The state’s Department of Health and Department of Environmental Management announced the additional cases on Tuesday. The Connecticut Department of Public Health also confirmed a human case was diagnosed in an East Lyme adult this week as well, the first such case in Connecticut this year.
The cases were each confirmed by tests done at the Centers for Disease Control and Prevention.
“The two people whose diagnoses are being announced today have both been discharged from the hospital and are recovering,” said Joseph Wendelken, spokesman for the Rhode Island Department of Health. “Based on the time of symptom onset, it is believed that both people contracted EEE in late August.”
Of the recent diagnoses, Wendelken said in a press release that the first person was a child younger than 10 years old who lives in Coventry and the second, from Charlestown, was an adult in their 50s. On Sept. 9, a West Warwick resident, who was the first person who was diagnosed with EEE in Rhode Island this year, died as a result of complications related to the condition.
All three people contracted the illness before areas of critical risk for EEE were aerially sprayed with pesticide between Sept. 8 and Sept. 10.
In addition to these human diagnoses, EEE was also confirmed in a deer from Exeter this week.
“This has been a year with significantly elevated EEE activity, and mosquitoes will remain a threat in Rhode Island until our first hard frost, which is still several weeks out,” said Ana Novais, deputy director for the the Department of Health. “Personal mosquito-prevention measures remain everyone’s first defense against EEE.”

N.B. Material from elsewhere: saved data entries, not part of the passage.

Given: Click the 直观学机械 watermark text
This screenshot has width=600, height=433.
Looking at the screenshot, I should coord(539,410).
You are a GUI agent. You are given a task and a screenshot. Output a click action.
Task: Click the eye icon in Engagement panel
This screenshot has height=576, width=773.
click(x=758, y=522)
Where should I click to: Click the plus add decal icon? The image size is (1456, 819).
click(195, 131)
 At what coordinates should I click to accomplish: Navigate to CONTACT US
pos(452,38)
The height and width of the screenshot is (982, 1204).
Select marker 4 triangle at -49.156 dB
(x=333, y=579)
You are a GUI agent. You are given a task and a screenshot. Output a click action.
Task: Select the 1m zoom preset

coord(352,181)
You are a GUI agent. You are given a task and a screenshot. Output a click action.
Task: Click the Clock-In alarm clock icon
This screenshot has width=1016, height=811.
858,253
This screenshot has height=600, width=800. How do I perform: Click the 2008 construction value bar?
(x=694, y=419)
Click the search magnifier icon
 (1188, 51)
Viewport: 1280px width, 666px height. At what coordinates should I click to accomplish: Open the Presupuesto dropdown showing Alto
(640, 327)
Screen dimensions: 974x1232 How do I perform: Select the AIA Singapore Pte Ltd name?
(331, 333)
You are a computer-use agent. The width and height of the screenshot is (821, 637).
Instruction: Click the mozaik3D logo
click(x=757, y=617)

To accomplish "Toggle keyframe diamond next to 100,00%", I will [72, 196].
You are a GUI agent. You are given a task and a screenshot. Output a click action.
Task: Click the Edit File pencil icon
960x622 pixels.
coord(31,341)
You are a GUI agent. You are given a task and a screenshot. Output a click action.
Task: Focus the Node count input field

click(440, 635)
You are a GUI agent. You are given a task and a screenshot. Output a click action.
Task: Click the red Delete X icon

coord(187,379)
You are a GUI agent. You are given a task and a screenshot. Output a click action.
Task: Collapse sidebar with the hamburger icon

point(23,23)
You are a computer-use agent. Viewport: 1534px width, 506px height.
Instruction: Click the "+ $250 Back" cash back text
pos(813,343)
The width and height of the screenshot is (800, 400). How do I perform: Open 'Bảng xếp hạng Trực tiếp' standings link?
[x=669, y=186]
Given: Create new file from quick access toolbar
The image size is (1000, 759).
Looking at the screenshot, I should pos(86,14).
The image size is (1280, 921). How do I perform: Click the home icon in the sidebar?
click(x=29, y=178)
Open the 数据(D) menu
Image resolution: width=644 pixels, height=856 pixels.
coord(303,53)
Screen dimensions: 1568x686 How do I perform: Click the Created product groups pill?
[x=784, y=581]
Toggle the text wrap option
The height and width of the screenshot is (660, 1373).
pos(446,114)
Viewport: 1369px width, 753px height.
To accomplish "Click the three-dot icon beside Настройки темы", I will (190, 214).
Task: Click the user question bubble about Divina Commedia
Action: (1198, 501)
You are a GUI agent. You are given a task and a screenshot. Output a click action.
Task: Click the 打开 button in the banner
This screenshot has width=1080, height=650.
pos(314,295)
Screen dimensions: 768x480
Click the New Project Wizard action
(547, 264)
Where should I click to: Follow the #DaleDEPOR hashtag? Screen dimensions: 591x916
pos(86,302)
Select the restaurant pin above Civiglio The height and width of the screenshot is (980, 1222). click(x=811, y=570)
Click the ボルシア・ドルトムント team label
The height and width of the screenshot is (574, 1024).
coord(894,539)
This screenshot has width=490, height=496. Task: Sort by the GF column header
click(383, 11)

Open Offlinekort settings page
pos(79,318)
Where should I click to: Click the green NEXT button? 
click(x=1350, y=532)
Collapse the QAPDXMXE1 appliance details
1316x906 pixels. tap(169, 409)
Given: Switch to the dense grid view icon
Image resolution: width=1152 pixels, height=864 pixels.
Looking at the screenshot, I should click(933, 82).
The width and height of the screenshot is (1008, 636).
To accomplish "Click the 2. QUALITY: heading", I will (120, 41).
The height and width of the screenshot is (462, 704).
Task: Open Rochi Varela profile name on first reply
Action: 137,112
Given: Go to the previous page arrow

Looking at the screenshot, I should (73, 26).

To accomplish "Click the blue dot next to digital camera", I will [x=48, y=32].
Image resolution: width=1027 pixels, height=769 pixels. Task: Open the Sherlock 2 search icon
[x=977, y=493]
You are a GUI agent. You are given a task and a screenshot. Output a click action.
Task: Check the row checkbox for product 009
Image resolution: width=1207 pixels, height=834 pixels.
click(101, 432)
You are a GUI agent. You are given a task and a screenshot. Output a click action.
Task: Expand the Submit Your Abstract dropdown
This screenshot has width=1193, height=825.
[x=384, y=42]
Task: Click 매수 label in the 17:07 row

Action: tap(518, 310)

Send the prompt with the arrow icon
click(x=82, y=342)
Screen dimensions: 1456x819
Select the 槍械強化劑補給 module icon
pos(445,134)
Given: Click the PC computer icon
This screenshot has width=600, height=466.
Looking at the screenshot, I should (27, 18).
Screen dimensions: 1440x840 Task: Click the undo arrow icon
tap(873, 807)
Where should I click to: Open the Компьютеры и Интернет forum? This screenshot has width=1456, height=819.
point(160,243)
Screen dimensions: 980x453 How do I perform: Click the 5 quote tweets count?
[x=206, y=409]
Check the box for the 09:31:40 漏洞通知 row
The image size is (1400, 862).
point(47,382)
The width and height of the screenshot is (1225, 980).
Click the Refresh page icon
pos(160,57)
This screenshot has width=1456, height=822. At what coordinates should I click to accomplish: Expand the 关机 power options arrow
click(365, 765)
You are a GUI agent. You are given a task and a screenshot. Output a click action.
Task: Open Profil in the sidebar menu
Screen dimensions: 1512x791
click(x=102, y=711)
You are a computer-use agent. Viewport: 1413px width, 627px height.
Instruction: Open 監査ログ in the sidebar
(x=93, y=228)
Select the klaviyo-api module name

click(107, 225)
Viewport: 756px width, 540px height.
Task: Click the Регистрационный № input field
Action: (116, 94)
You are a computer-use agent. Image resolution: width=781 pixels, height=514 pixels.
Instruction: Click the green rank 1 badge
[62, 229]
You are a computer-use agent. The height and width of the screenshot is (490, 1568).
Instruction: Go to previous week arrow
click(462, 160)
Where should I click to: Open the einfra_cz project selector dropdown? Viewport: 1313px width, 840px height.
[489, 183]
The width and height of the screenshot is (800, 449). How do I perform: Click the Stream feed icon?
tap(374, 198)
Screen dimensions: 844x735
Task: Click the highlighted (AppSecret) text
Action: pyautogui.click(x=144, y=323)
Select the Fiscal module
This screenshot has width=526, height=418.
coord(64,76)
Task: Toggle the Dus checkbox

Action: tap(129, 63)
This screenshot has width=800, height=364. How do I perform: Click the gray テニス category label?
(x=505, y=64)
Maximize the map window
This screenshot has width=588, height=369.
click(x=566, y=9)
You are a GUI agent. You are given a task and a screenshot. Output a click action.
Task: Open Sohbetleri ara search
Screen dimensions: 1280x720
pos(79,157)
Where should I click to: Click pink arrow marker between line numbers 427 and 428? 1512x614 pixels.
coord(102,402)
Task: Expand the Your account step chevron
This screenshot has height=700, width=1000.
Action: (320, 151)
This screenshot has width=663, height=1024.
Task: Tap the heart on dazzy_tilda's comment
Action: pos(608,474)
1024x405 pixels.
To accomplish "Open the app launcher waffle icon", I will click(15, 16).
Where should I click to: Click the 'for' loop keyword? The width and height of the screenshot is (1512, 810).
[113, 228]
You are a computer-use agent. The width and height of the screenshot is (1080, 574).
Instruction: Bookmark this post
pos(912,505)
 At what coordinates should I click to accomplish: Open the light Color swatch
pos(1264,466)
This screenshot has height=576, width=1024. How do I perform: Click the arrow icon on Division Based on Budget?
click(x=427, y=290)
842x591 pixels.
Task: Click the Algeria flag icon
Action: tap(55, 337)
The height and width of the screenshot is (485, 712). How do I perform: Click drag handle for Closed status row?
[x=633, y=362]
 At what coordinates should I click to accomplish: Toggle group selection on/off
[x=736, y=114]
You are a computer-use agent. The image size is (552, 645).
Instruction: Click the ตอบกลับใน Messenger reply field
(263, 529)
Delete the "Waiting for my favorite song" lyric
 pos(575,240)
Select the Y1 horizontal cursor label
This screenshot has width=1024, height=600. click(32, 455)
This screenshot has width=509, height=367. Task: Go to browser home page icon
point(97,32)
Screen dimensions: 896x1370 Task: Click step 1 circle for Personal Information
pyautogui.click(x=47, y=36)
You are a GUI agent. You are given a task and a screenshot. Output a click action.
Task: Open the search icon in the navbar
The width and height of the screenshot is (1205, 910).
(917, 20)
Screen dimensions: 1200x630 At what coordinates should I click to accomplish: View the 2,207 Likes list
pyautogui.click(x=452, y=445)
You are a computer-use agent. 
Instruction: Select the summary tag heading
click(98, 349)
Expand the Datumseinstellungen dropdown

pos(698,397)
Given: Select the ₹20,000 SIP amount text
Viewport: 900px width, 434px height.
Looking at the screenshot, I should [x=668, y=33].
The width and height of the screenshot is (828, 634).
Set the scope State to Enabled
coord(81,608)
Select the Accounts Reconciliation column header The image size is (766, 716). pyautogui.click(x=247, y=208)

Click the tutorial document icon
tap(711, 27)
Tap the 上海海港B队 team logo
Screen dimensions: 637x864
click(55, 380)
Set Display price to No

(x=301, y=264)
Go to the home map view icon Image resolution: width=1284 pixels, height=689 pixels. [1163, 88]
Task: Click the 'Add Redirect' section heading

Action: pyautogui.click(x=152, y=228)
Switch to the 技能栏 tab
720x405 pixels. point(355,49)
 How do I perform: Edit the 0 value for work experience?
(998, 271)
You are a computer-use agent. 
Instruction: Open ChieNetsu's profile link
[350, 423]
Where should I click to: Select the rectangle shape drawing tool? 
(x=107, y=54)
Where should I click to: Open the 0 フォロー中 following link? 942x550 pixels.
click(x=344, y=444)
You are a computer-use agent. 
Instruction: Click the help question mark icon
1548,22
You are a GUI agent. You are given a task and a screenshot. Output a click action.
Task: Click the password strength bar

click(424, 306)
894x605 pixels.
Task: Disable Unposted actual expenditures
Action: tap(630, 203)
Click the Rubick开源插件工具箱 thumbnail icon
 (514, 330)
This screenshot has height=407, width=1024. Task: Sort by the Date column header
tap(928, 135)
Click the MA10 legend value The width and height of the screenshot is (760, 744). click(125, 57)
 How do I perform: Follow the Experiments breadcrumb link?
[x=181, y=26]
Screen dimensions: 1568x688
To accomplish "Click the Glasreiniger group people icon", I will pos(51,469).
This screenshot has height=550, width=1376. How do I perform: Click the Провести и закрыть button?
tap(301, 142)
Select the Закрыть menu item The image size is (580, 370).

According to officials, staff at both DEM and the Department of Health are considering the next steps in EEE response, which could include additional aerial spraying. Broad and targeted notification would be done in advance of any additional aerial spraying.
Parts of Westerly, Hopkinton and Charlestown were part of a first round of spraying in Rhode Island that was conducted earlier this month to target four critical risk areas. That spraying was conducted on Sept. 10.
“Spraying effectively reduces the risk of mosquito-borne disease but if does not eliminate the risk completely,” said Janet Coit, director of the Department of Environmental Management. “Personal protection always is essential to further minimize the risk.”